Productivity is - I dare to
say so - everything in your work. It's the key. You do want your work
done. There's always something to do, new tasks and new projects, so you
better make it done as soon as possible. There's life outside work too -
your family and friends, your hobbies, your free time, your duties at
home, your vacations. You want to deal with all weaknesses you have, all
dependencies you don't control and all tasks you simply can do but need
time in the best manner and quick. You'll feel passion to some of your
tasks, you'll feel mission or duty to some others, you'll feel some bad
things about the rest - but no matter what you feel, you're paid to do
your job. And get the bill.
Life is short.
Life is quick. Life is brutal. You've got a high priority task to do -
you won't feel much interested in anything else. You'll not admire your
new laptop computer you're given to upgrade from your old box until
you're done - who would like to stuck in a migration process in between
using two computers: one too new to have all applications you need yet
and the other too old and slow to be used anymore. It's like you know
you're going to get your new car soon, the old scrap stinks in garage,
you kind of don't want to use the oldie but the new one isn't really
available yet. Stuck. That's your feeling.
I
don't really want to spend much time on discussing productivity issues
and solutions here. I think I made my point. We all know them. They're
everywhere, so in BSM.
BSM gives you information on your
applications you're responsible for (somehow, let's assume that's your
role) before you really know something went bad. You want to know
proactively. You want to know the root cause and have a solution. An
automated script solving your application's issues or a team in order to
delegate to solving the issue for good. A process. I mean - you do not
have got just one application to deal with, do you? There must be a
pattern to follow every time new issue arise! There must be a way for
sorting out those thousands critical events! You don't want to open
thousands of incidents!
How to make things easier? Is there a way? Is there a quick solution? Is there one for all times?
In
order to be productive here, the answers must be Yes. But how? How to
make sure my applications are good enough shape to serve my business
services to users within SLA margins? Notice - I didn't say: for 99%. I
said: good enough. So people using them stay productive. Can do work
they're paid for. On time. Good enough. Does such a KPI exist? If yes,
then how to measure it? Well, every technology has another methodology
to measure performance. But does the sum of satisfactory KPIs equal to
end user satisfaction? What if he complains? Will you say: it works for
me?
BSM puts priority to services you
offer. That's what count. Is the client happy? Does he or she have any
reason to complain about not met SLA conditions? Is he or she stuck?

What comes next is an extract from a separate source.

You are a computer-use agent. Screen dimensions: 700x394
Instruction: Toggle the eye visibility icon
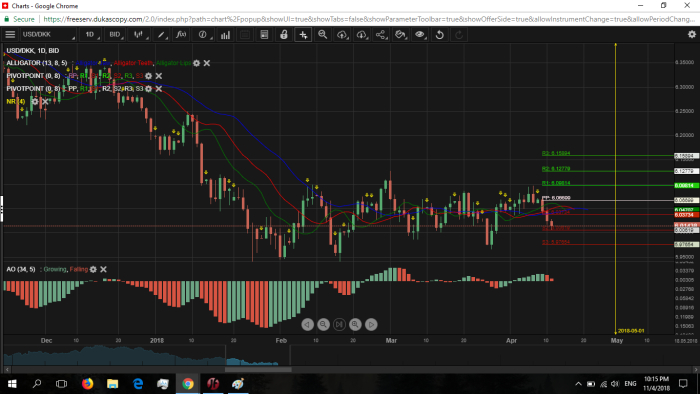coord(420,34)
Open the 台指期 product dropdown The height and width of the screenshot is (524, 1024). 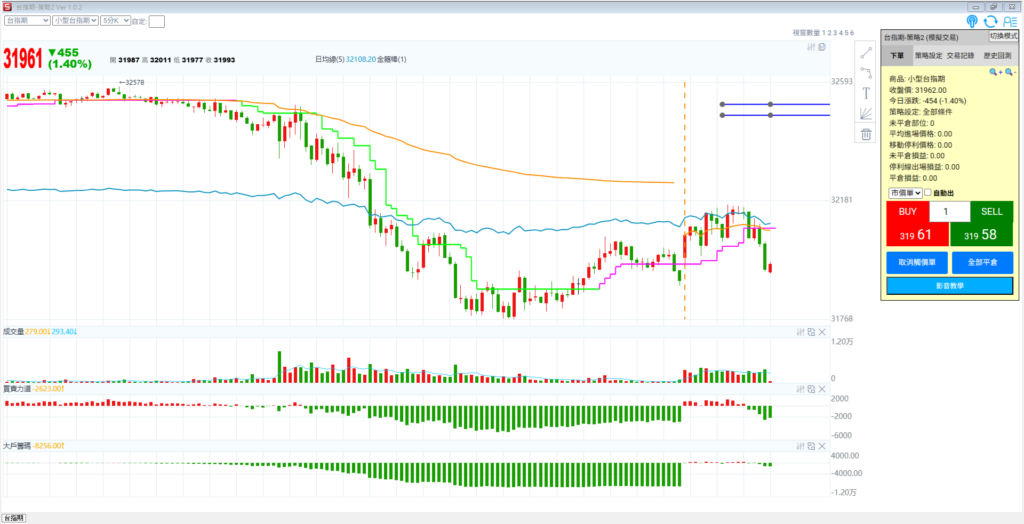click(27, 20)
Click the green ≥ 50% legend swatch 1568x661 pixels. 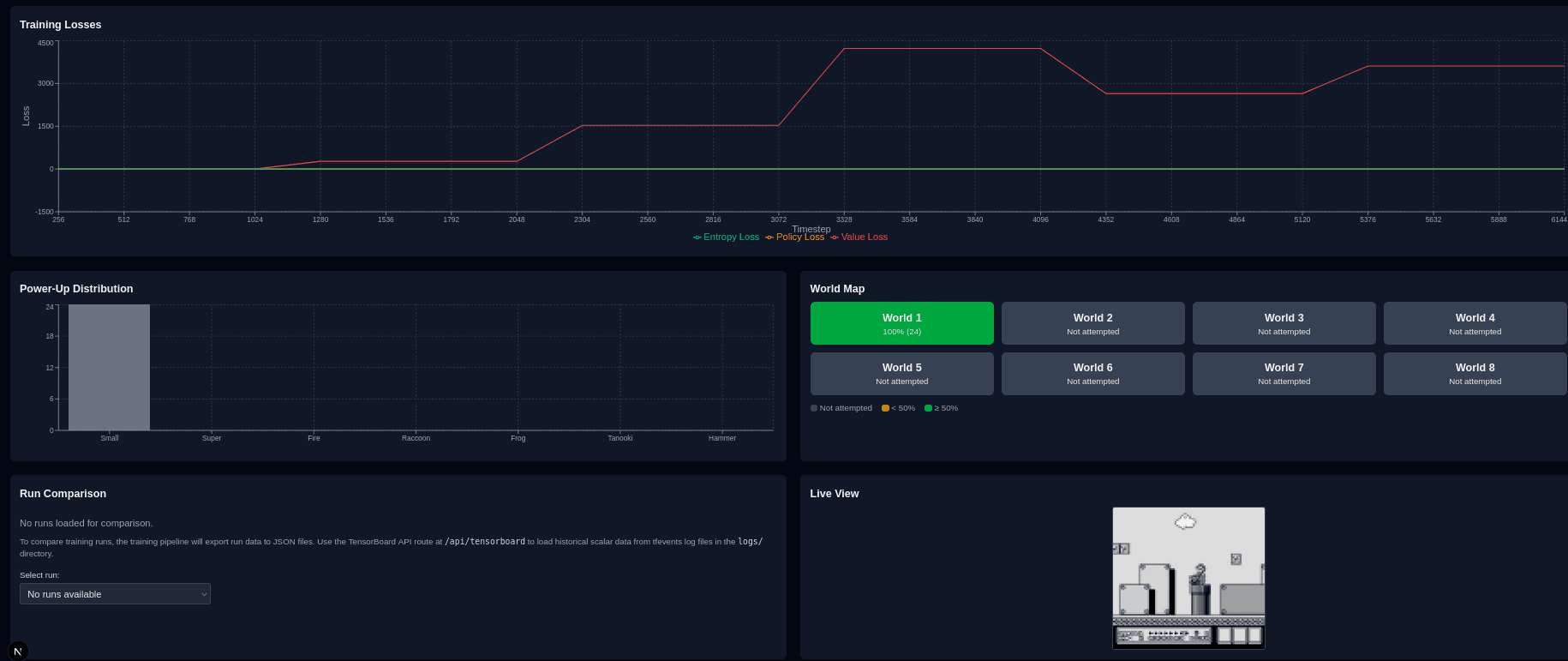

Does your infrastructure offer any redundancy? Have you started using
it? How much are you reactive vs. proactive and how long has your
application's time to recovery been recently? How much have your
application's outages fit into allowed maintenance windows recently?
No
wonders - the miracles won't happen, you won't be 100% ready in 100%
cases. But then - can you explain what happened, present a recovery plan
or a solution or an improvement to avoid issues in future?
Can
you do all of that? Can you do that with one tool? One UI at least? Do
you maintain your service or application model up to date to know its
gaps and weaknesses? Do you have your event catalog? An overall outage
report? Not resource oriented but the whole service oriented? Are you
service oriented? Are you productive yourself in learning about status
of your service you're responsible for?
This
is BSM. It might be referred to as an APM in some cases. Whatever you
call it: it needs to address your use cases but since there's no magical
way to put all service dependencies together but by creating a service
model - you need one. You need a template in case your model is
something repeatable to use. You need to spend some time on bringing one
to life. And find a way to keep it up to date, so it works for you, it
informs you of all aspects of your applications quick and precise. So
you stay productive.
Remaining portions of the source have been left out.